* _Written instruction_
Please copy out, word for word, the lines of the material between the line containing "will tap(51, 179)." and the line containing "Action: tap(219, 340)", inclusive.

* _Text and element pointing records_
++++++++++++++++++++

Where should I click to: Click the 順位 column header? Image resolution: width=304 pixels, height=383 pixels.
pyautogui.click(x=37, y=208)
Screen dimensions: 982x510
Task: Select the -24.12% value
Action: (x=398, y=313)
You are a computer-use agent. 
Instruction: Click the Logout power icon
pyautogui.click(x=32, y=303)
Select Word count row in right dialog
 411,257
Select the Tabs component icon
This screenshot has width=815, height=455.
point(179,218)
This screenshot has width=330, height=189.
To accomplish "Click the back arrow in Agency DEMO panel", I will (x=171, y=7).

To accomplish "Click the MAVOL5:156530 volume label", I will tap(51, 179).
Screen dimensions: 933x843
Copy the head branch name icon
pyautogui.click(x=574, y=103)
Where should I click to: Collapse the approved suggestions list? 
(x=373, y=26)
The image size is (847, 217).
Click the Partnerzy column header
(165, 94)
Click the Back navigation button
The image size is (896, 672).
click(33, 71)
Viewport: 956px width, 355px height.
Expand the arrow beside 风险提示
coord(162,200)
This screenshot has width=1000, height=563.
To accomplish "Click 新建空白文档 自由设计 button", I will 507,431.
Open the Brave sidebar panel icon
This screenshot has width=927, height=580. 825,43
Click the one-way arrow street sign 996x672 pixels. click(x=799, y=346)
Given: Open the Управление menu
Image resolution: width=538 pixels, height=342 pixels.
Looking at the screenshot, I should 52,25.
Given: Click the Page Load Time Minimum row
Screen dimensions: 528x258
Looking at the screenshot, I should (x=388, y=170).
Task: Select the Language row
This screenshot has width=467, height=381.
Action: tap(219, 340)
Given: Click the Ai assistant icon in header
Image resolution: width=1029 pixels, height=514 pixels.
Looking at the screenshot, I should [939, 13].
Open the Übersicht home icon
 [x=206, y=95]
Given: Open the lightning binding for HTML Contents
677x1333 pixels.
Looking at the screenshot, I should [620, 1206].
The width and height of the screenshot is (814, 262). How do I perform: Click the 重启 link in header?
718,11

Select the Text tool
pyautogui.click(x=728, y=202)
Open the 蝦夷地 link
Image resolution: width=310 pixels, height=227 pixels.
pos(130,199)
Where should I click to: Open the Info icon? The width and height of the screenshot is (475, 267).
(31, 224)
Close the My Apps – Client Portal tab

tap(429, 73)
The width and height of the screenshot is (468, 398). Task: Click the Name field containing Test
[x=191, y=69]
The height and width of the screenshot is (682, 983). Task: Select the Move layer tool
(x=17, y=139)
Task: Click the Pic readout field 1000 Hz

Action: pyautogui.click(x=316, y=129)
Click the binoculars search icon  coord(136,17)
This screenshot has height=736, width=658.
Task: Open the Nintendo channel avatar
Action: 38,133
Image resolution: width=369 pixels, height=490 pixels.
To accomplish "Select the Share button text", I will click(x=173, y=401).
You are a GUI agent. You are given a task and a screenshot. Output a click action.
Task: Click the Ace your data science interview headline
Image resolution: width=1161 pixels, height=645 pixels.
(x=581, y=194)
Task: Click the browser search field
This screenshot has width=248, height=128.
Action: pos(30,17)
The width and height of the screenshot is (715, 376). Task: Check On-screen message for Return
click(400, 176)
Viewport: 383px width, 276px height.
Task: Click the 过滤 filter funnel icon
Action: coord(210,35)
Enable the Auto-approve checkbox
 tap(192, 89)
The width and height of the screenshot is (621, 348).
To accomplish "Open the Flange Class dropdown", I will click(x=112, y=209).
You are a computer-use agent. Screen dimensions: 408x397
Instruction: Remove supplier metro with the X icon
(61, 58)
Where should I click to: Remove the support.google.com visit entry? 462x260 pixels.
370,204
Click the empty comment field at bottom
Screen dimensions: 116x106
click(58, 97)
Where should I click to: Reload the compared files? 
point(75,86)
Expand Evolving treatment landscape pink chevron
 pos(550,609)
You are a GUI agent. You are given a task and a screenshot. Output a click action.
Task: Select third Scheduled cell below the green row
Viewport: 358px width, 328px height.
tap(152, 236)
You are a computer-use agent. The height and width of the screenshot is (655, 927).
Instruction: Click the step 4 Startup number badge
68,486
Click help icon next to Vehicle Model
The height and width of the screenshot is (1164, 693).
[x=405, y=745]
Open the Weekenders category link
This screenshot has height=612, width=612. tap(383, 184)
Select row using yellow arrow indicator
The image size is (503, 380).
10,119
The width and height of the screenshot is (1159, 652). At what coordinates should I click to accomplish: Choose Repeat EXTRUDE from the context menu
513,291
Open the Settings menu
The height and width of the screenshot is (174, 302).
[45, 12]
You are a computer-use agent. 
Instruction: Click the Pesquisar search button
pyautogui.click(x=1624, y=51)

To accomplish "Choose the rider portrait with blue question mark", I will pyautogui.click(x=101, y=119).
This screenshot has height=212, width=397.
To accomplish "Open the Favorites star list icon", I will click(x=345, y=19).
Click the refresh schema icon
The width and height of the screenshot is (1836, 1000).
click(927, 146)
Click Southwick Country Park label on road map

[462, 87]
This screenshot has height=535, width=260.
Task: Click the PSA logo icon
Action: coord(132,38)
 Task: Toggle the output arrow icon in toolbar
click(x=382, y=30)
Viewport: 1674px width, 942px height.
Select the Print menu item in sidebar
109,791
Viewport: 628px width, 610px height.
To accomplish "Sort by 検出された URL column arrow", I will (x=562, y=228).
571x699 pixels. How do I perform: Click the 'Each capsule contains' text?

++++++++++++++++++++

* _Solution_
To accomplish "Click the MAVOL5:156530 volume label", I will tap(51, 179).
Screen dimensions: 933x843
Copy the head branch name icon
pyautogui.click(x=574, y=103)
Where should I click to: Collapse the approved suggestions list? 
(x=373, y=26)
The image size is (847, 217).
Click the Partnerzy column header
(165, 94)
Click the Back navigation button
The image size is (896, 672).
click(33, 71)
Viewport: 956px width, 355px height.
Expand the arrow beside 风险提示
coord(162,200)
This screenshot has width=1000, height=563.
To accomplish "Click 新建空白文档 自由设计 button", I will 507,431.
Open the Brave sidebar panel icon
This screenshot has width=927, height=580. 825,43
Click the one-way arrow street sign 996x672 pixels. click(x=799, y=346)
Given: Open the Управление menu
Image resolution: width=538 pixels, height=342 pixels.
Looking at the screenshot, I should 52,25.
Given: Click the Page Load Time Minimum row
Screen dimensions: 528x258
Looking at the screenshot, I should (x=388, y=170).
Task: Select the Language row
This screenshot has width=467, height=381.
Action: tap(219, 340)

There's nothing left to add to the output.